The maneki-neko (招き猫, ) is a common Japanese figurine which is often believed to bring good luck to the owner. In modern times, they are usually made of ceramic or plastic. The figurine depicts a cat, traditionally a calico Japanese Bobtail, with a paw raised in a Japanese beckoning gesture. The figurines are often displayed in shops, restaurants, pachinko parlors, dry cleaners, laundromats, bars, casinos, hotels, nightclubs, and other businesses, generally near the entrance. Some maneki-neko are equipped with a mechanical paw which slowly moves back and forth. 

Maneki-neko come in different colors and styles and vary in degrees of detail. Common colors are white, black, red, and gold. In addition to statues, maneki-neko can be found in the form of keychains, piggy banks, air fresheners, pots, and numerous other media. Maneki-neko are sometimes referred to simply as "lucky cats".

Common features
Maneki-neko are traditionally depicted seated, holding a koban coin, with one paw raised in a beckoning gesture. To some Westerners (Italians, Spaniards and Greeks are notable exceptions) it may seem as if the maneki-neko is waving rather than beckoning. This is due to the difference in gestures and body language recognized by some Westerners and the Japanese. The Japanese beckoning gesture is made by holding up the hand, palm down, and repeatedly folding the fingers down and back, thus the cat's appearance. Some maneki-neko made specifically for some Western markets will have the cat's paw facing upwards, in a beckoning gesture that is more familiar to most Westerners.

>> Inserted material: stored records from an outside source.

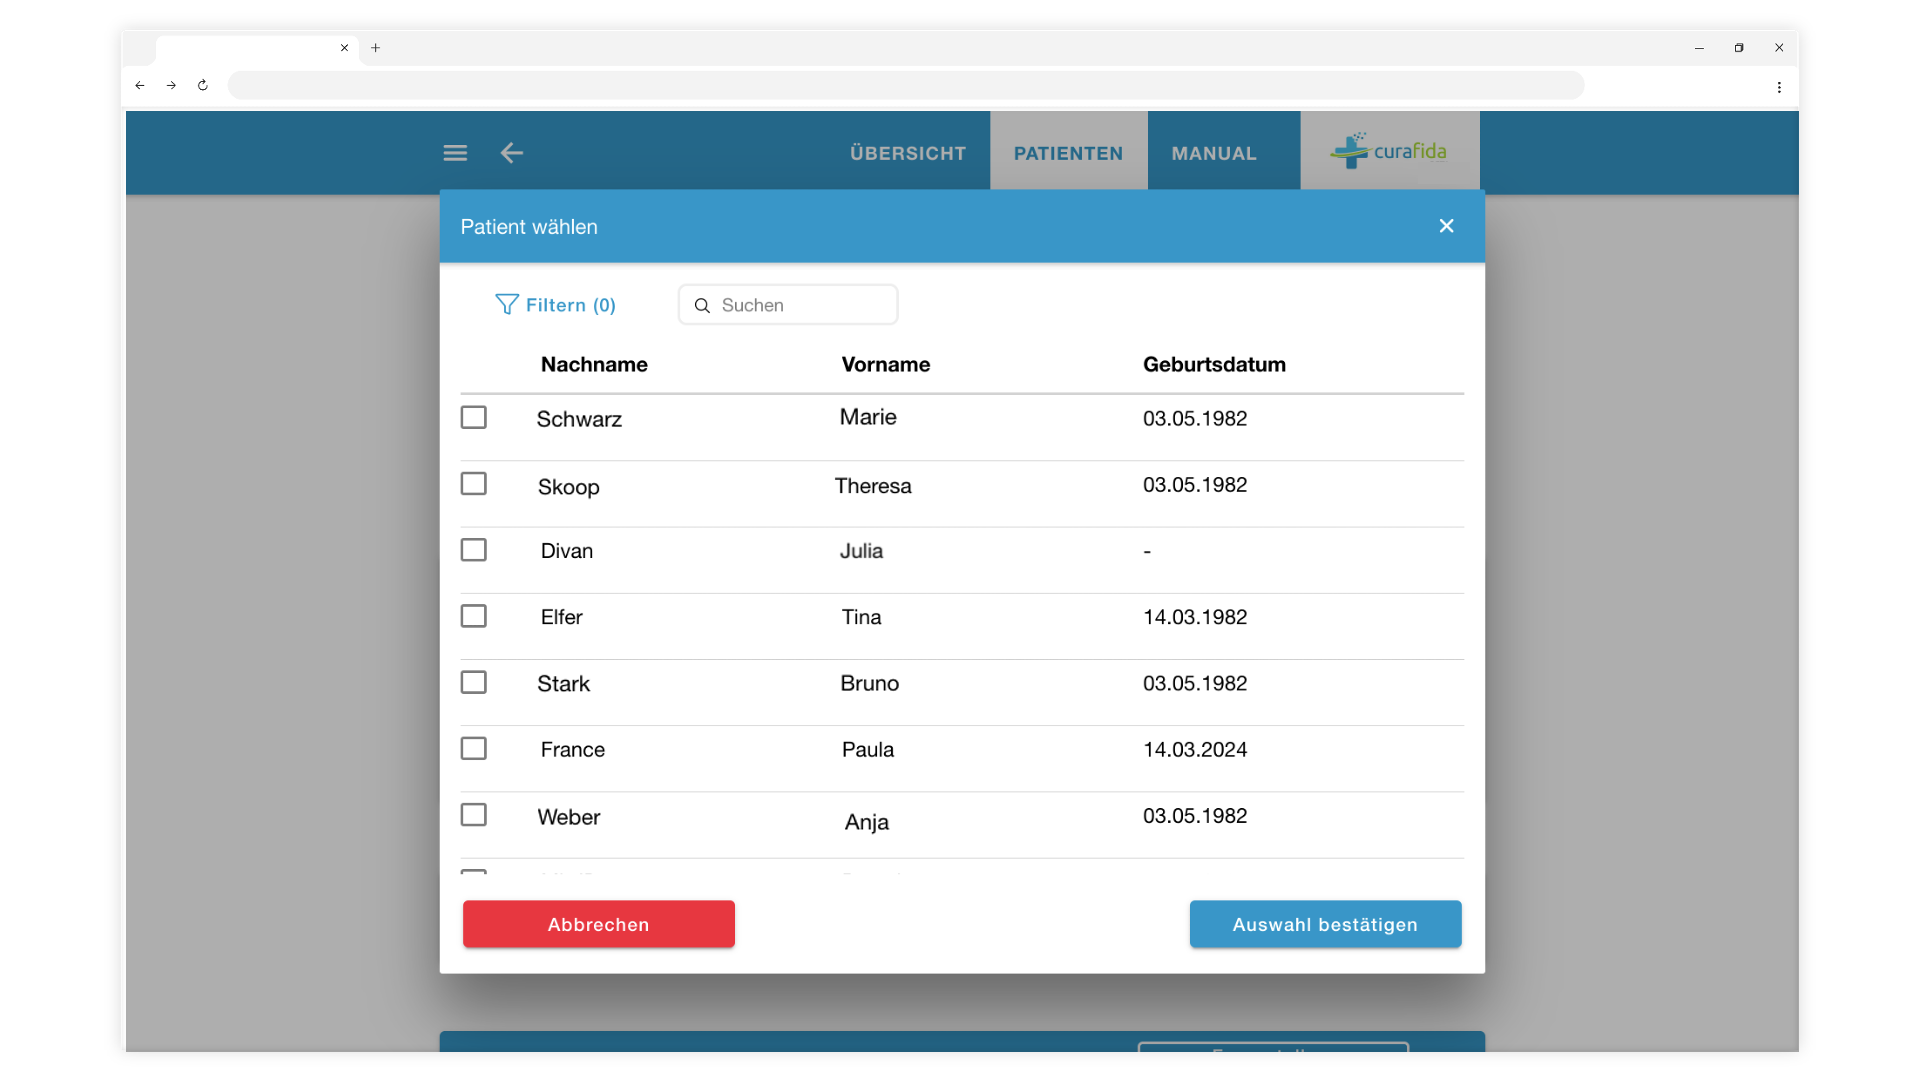Close the Patient wählen dialog

1446,226
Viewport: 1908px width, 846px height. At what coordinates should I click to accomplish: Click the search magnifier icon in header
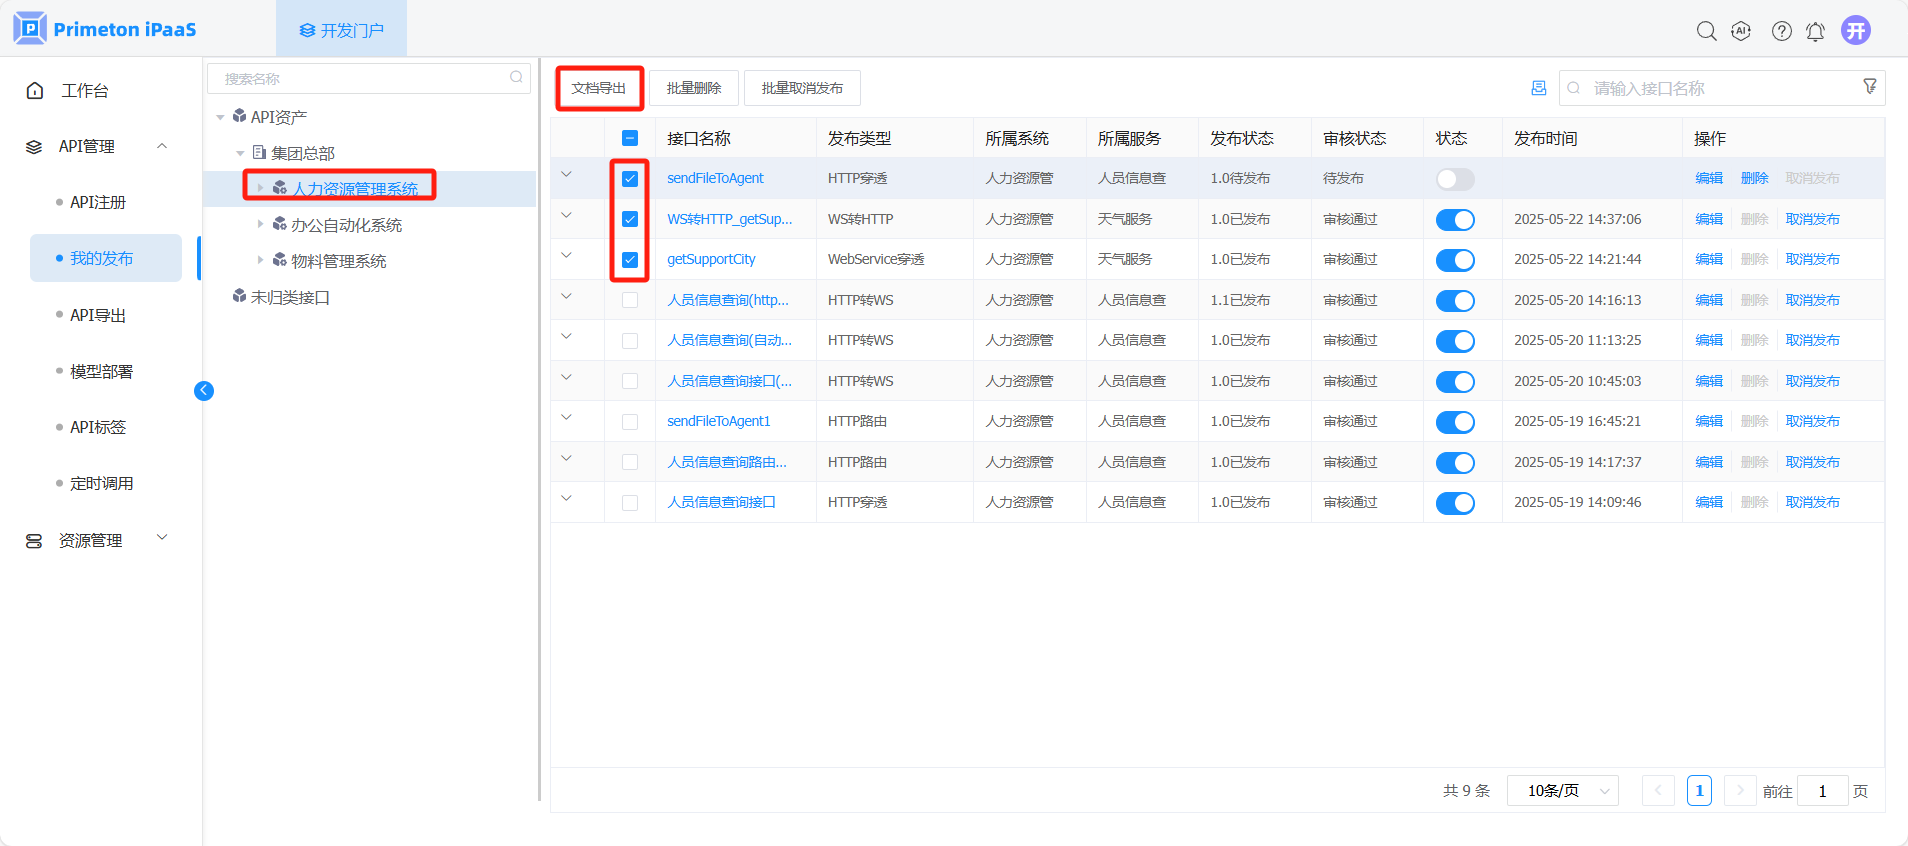coord(1706,31)
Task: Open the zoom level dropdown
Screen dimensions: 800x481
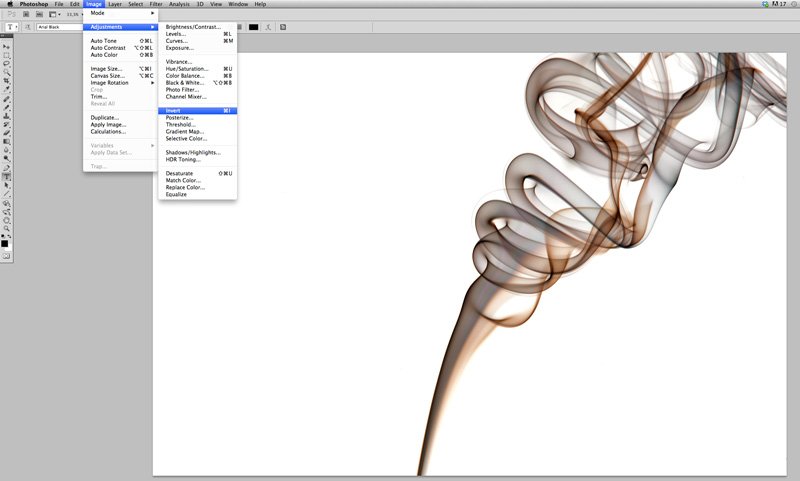Action: [x=74, y=14]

Maneki-neko can be found with either the right or left paw raised (and sometimes both). The significance of the right and left raised paw differs with time and place. A statue with the left paw raised is to get more customers, while the right paw raised is to get more money. Hence it is also said that the one with left paw is for business and the right is for home.

Battery- and solar-powered maneki-neko are a modern iteration.

Colors 

Originally, maneki-neko were white, but over the years with the combination of Feng Shui, different color variations were born. The original white color is to get good luck and overall good fortune, while black is to ward off evil, red is for good health, yellow or gold is for wealth, and pink is for romance.

Composition
Antique examples of maneki-neko may be made of carved wood, stone and metal, handmade porcelain or cast iron.

Origins

History
It is commonly believed that maneki-neko originated in Tokyo (then named Edo), while some insist it was Kyoto. Maneki-neko first appeared during the later part of the Edo period in Japan. The earliest records of maneki-neko appear in the Bukō nenpyō's (a chronology of Edo) entry dated 1852. Utagawa Hiroshige's ukiyo-e "Joruri-machi Hanka no zu," painted also in 1852, depicts the Marushime-neko, a variation of maneki-neko, being sold at Senso temple, Tokyo. In 1876, during the Meiji era, it was mentioned in a newspaper article, and there is evidence that kimono-clad maneki-neko were distributed at a shrine in Osaka during this time. A 1902 advertisement for maneki-neko indicates that by the turn of the century they were popular. Beyond this the exact origins of maneki-neko are uncertain.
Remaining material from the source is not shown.